O cinema, assim como a literatura e outras artes, sempre foi elitista. Citando exemplos pátrios, gênios como Machado de Assis e Aleijadinho seriam estrelas de primeira grandeza se nascidos nos países certos, e com a cor certa. Justamente por isso, a estreia de Pantera Negra causava tanta expectativa: um filme de um herói negro, criado em referência a um movimento de empoderamento dos negros americanos (não por acaso a cidade de Oakland, berço do movimento dos panteras negras, é onde o filme começa), no meio do continente Africano, dirigido por um negro e com o elenco principal quase inteiramente negro seria rejeitada pela elite branca consumidora dos filmes da Marvel? Ao bater a renda de Capitão América, o primeiro vingador (com um enredo de dilema ariano), e Vingadores em seu fim de semana de estreia dos Estados Unidos e já estar próximo da marca de 500 milhões de dólares quando este artigo foi escrito é prova da força de um filme que superou barreiras. E por quê?

Simples. O diretor Ryan Coogler (Creed) ousou, e muito. Ao invés de mostrar a África pobre, desnutrida e vitimizada – destituída de suas riquezas, apresenta uma deslumbrante nação Africana que triunfou graças a um poderoso minério (um dos muitos descobertos lá), avançando tecnologicamente além de qualquer nação ocidental, misturando suas tecnologias de ponta com um grande respeito às suas tradições tribais e primitivas. Causa a impressão de sincretismo ver as tribos pintadas e com trajes de guerra brigando com armas sônicas. Esse esplendor é bem retratado no filme, e por momentos senti a mesma emoção que Rei Leão me causou tantos anos atrás. Isso porque temos a passagem do manto do Rei, o conselheiro, a família amorosa e o menino que é treinado para substituir o pai. Em determinado momento é quase possível ouvir a voz de Mufasa dizendo: “T´Challa, se lembre quem você é”.

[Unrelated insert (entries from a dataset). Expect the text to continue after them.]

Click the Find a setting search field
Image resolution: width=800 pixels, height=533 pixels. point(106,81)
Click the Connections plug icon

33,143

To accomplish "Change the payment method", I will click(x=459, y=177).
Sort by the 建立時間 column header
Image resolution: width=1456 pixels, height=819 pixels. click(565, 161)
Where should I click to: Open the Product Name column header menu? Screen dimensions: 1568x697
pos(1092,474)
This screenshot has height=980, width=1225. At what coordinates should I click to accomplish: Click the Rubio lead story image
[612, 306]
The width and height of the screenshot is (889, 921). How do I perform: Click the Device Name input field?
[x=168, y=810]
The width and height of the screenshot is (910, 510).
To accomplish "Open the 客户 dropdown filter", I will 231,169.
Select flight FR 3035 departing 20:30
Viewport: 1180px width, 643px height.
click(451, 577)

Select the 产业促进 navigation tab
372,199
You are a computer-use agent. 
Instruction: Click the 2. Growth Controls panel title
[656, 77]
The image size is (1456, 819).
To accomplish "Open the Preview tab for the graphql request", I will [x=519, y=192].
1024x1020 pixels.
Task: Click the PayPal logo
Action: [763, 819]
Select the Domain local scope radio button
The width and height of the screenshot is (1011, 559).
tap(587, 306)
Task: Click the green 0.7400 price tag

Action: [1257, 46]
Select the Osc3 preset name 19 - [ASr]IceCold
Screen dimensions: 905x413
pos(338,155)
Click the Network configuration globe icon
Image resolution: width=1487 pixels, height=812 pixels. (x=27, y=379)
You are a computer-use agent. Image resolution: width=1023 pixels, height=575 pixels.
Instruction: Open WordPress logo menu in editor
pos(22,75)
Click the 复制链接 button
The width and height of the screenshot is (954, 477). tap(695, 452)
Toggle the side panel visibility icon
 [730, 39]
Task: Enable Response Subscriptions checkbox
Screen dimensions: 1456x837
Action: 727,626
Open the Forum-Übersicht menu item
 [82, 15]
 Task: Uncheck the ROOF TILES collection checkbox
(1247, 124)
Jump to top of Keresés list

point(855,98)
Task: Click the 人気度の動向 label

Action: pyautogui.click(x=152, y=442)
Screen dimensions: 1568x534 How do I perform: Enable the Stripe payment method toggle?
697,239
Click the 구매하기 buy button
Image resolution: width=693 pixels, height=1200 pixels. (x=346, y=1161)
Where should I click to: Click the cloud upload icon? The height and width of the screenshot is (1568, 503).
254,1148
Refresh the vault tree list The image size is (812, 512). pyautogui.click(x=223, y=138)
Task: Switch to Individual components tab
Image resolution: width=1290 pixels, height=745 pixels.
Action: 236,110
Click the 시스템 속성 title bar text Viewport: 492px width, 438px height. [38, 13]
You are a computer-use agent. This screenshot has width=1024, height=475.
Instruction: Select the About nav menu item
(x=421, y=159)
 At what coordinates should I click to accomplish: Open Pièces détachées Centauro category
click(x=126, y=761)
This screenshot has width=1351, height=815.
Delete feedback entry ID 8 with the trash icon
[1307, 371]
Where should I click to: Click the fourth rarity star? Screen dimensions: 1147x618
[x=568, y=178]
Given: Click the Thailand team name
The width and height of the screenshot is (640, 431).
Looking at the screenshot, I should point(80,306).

Monarca e herói, T´Challa, em bela perfomance de Chadwick Boseman, precisa decidir quem ele será e o que fará com o reino de Wakanda, se manterá ele escondido ou se abrirá para o mundo sua ciência e tecnologia. E esse enredo conversa de forma natural com o surgimento de seu nêmesis, o excelente Michael B. Jordan (mais uma prova de como o reboot de Quarteto Fantástico foi péssimo), cuja vilania está principalmente alicerçada no fato que ele quer que Wakanda use suas armas para ajudar os negros oprimidos do mundo, emulando assim um discurso de quase sessenta anos atrás entre Marther Luther King e Malcom X, de forma extremamente atual e inteligente. Finalmente a Marvel conseguiu produzir mais um opositor de primeira grandeza nos cinemas. E essa nem de longe é a única referência política, existe uma “homenagem” a Trump no final do filme. E o elenco de apoio está excelente: a majestosa Danai Gurira mostra a força feminina sem precisar de feminismo, rivalizando em todos quesitos com a incensada Gal Gadot e sua Mulher Maravilha, para não citar a meiga Letita Wright, o sempre empolgante Martin Freeman (Marvel, por favor crie o encontro com o Benedict Cumberbatch na Guerra Infinita, nunca te pedi nada) e até o polivalente Andy Serkis em carne e osso e sem CGI (Gollum, King Kong, macaco César, líder supremo Snooke, Balu, etc).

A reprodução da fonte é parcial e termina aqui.